Re: [R] unexpected GAM result - at least for me!

2008-04-02 Thread Daniel Malter
You may want to plot your smooth terms:

plot(can3.gam,residuals=TRUE,pch=1). 

The 7 and 4 estimated degrees of freedom on the two middle terms can give
you a quite curvy smooth term, and you might overfit the data (as mentioned
before by somebody else). Also, you may want to look at the correlation
between the smoothing variables. Compute the correlation matrix as a first
step and plot each of the variables against the others, which better allows
you identifying nonlinear dependencies. If one of these relationships is
nearly perfect you may face serious issues due to multicollinearity. 

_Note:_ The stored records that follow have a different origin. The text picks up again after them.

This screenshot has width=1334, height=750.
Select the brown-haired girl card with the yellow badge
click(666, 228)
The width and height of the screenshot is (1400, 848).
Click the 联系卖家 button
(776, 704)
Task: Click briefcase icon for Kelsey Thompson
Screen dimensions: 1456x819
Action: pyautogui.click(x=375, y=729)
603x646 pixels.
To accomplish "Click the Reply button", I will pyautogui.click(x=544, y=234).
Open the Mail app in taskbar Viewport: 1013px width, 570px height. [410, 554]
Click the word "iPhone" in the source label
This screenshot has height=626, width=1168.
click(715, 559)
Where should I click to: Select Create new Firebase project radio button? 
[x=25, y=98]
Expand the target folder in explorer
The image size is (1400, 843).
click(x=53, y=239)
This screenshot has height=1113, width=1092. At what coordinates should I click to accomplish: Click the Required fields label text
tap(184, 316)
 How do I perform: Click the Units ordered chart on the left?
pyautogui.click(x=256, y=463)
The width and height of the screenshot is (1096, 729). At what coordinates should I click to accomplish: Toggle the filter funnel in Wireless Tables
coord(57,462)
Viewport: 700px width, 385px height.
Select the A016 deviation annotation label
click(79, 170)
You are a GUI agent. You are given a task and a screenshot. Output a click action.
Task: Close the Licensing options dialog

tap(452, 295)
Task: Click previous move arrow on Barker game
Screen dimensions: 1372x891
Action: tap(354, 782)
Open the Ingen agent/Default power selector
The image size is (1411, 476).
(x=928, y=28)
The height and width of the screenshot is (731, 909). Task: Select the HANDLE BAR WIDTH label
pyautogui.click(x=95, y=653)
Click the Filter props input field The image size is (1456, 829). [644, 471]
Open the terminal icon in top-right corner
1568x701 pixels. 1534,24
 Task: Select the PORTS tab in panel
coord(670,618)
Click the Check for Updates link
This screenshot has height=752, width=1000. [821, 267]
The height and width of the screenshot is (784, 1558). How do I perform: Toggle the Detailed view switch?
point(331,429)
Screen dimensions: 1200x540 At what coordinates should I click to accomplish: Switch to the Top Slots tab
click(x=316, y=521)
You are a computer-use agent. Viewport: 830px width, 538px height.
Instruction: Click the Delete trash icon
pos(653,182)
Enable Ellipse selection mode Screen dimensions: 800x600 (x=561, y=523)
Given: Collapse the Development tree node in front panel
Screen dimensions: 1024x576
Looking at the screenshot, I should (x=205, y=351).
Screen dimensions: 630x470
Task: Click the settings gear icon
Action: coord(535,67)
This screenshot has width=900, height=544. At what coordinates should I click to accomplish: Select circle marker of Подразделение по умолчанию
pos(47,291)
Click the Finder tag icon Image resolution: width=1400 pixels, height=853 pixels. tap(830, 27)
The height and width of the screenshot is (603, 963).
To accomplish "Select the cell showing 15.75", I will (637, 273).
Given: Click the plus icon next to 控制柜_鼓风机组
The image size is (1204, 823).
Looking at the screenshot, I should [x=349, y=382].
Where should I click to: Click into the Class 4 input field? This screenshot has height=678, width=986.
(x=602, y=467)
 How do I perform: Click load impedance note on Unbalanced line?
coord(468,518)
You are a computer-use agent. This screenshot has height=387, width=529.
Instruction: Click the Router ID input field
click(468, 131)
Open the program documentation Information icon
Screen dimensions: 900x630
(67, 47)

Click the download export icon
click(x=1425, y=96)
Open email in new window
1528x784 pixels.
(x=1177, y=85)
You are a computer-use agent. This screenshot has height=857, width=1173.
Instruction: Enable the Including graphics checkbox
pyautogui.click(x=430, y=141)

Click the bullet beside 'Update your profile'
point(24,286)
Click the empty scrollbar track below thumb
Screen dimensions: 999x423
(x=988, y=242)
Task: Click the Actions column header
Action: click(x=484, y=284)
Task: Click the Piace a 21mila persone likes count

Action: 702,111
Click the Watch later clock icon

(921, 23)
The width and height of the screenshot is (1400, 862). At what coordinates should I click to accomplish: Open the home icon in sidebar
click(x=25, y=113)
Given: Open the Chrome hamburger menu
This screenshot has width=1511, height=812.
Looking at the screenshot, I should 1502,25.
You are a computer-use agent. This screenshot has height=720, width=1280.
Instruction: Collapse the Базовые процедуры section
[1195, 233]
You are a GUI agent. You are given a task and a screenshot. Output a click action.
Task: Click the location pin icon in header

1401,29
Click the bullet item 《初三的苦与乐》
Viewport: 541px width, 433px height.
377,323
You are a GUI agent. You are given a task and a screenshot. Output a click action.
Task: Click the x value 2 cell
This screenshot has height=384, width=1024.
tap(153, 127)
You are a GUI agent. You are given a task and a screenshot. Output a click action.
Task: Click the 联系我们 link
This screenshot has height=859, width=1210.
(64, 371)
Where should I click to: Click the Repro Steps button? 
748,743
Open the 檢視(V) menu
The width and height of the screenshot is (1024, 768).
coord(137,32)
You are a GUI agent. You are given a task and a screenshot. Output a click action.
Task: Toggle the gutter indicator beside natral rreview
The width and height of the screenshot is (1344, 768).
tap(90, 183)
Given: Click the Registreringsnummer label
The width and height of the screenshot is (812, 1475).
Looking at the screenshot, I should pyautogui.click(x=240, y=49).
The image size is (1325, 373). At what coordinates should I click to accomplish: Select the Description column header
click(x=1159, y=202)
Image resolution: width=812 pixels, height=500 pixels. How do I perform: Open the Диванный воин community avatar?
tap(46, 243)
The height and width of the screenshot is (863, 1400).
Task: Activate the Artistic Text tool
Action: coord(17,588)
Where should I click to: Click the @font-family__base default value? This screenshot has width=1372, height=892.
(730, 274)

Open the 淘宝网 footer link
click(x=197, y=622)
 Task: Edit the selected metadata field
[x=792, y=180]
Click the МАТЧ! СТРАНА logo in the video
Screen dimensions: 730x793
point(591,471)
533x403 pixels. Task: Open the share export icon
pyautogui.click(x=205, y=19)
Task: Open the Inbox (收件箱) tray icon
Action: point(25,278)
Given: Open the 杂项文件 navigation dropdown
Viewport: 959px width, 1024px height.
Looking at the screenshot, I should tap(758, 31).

I am sorry if I am doubling somebody's earlier response.

Cheers,
Daniel



-
cuncta stricte discussurus
-

-Ursprüngliche Nachricht-
Von: [EMAIL PROTECTED] [mailto:[EMAIL PROTECTED] Im
Auftrag von Monica Pisica
Gesendet: Tuesday, April 01, 2008 2:44 PM
An: Duncan Murdoch
Cc: r-help@r-project.org
Betreff: Re: [R] unexpected GAM result - at least for me!



Hi,


I've compared observed and predicted and they match 100%.

For 90% probability of occurrence:

table(can0,fitted(can3.gam)0.9)

FALSE TRUE

  FALSE230

  TRUE  0  125

So i guess it is a valid result . but very unexpected for me.

Thank you again for all the help,

Monica



 Date: Mon, 31 Mar 2008 09:30:01 -0400
 From: [EMAIL PROTECTED]
 To: [EMAIL PROTECTED]
 CC: r-help@r-project.org
 Subject: Re: [R] unexpected GAM result - at least for me!

 On 3/31/2008 9:01 AM, Monica Pisica wrote:
 Thanks Duncan.

 Yes i do have variation in the lidar metrics (be, ch, crr, and home) 
 although i have a quite high correlation between ch and home. But 
 even if i eliminate one metric (either ch or home) i end up with a 
 deviation of 99.99. The species has values of 0 and 1 since i try to 
 predict presence / absence.

 Do you think it is still a valid result?

 I repeat: look at the data. Compare the observed and predicted. That's 
 the only way to know whether this is reasonable or not.

 If you're getting reasonable predictions, then it's a valid fit. (The 
 tests and approximations used in the reported p-values may not be at 
 all valid. I don't know what the requirements are for those in a GAM, 
 but if you're getting a perfect fit, then they probably aren't being 
 met.)

 Duncan Murdoch



 Thanks again,

 Monica

 Date: Mon, 31 Mar 2008 08:47:48 -0400
 From: [EMAIL PROTECTED]
 To: [EMAIL PROTECTED]
 CC: r-help@r-project.org
 Subject: Re: [R] unexpected GAM result - at least for me!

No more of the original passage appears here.